**Job**: Copy out the records verbatim from the line containing "Click the Jordan flag by 3-4-2-1 formation" through the end of the records, including both ends, and leave the pictures out.

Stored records

- - - - - - -

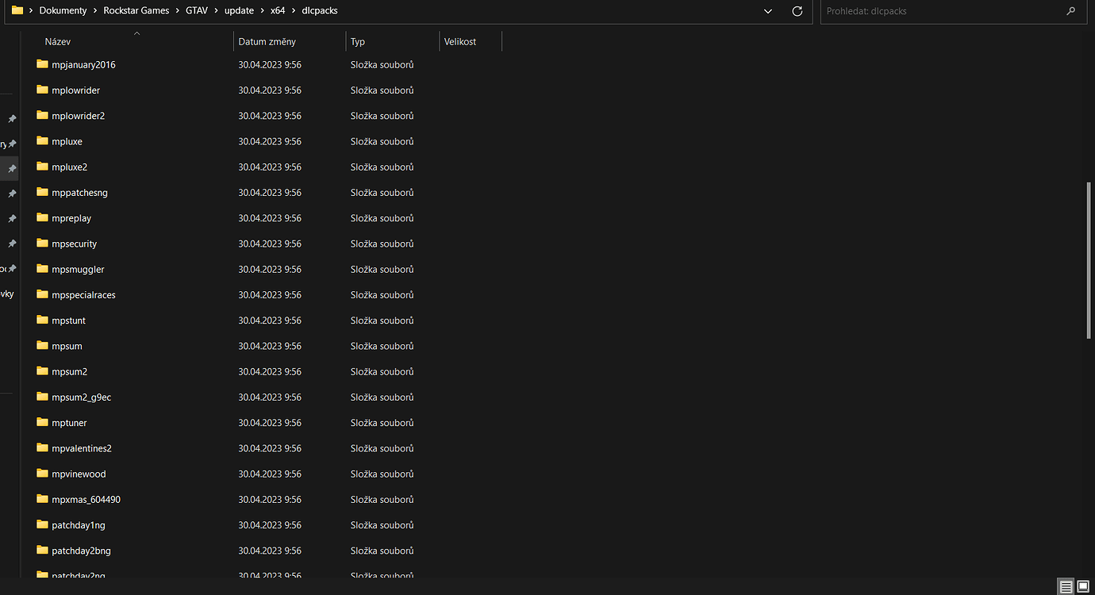
Task: Navigate to Dokumenty via the breadcrumb
Action: [63, 10]
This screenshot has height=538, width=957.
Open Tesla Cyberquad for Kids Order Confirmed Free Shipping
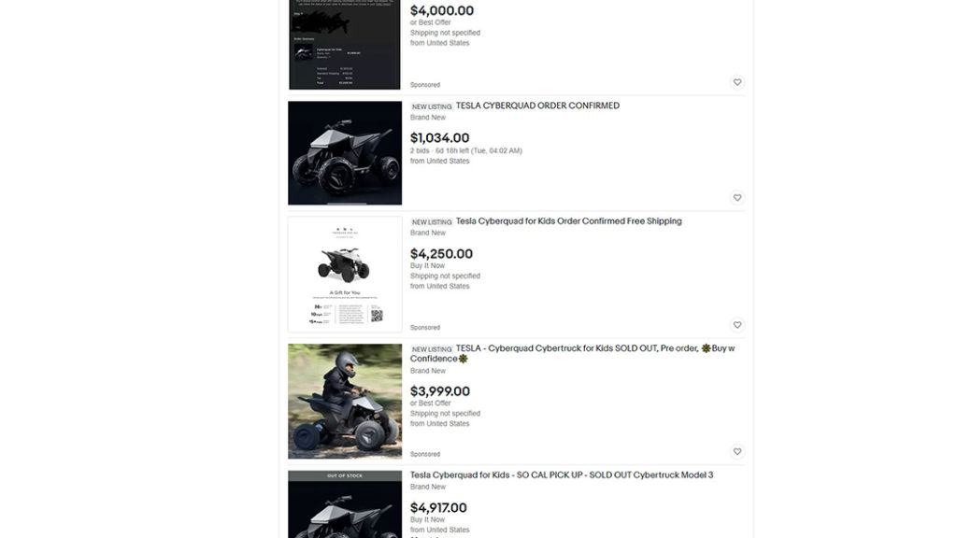[x=568, y=221]
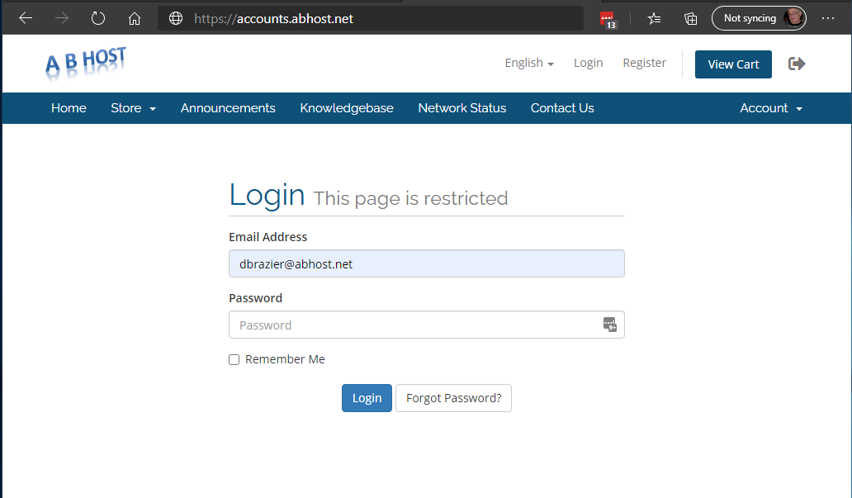Open the password manager extension icon in toolbar
The image size is (852, 498).
coord(608,19)

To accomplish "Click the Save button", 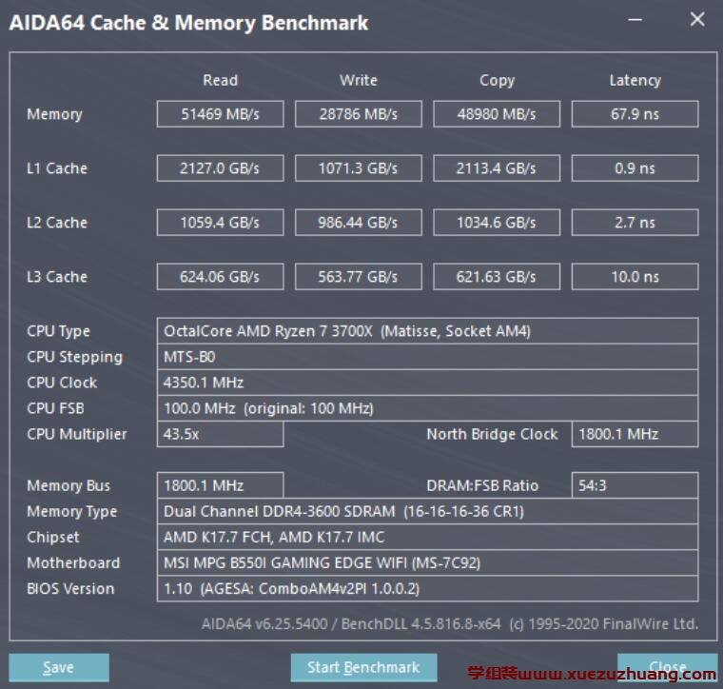I will (x=59, y=667).
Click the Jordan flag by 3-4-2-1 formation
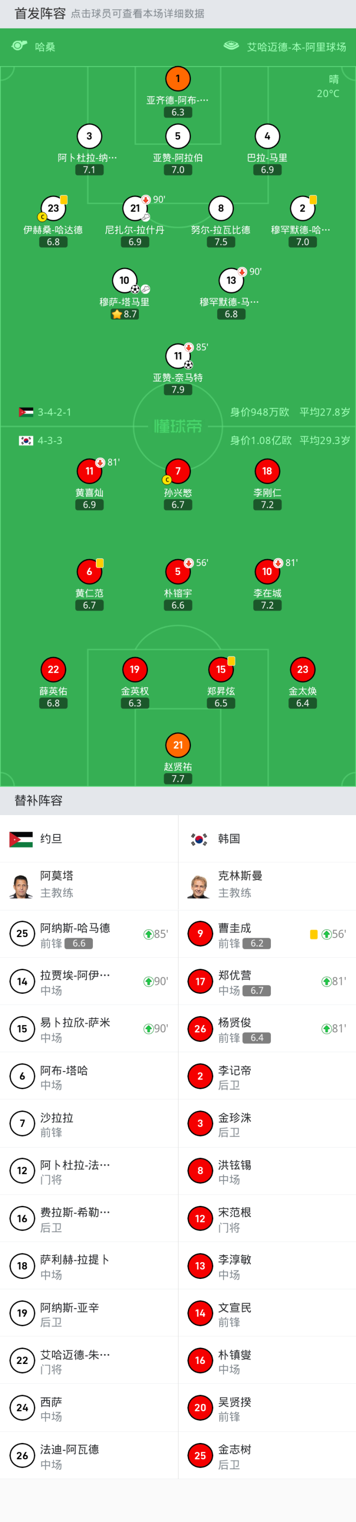356x1522 pixels. click(x=26, y=412)
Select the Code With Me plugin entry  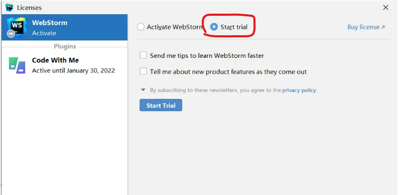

- - - - - - -

**Output for this exercise**:
Click the Jordan flag by 3-4-2-1 formation
356x1522 pixels. click(x=26, y=412)
Select the Code With Me plugin entry  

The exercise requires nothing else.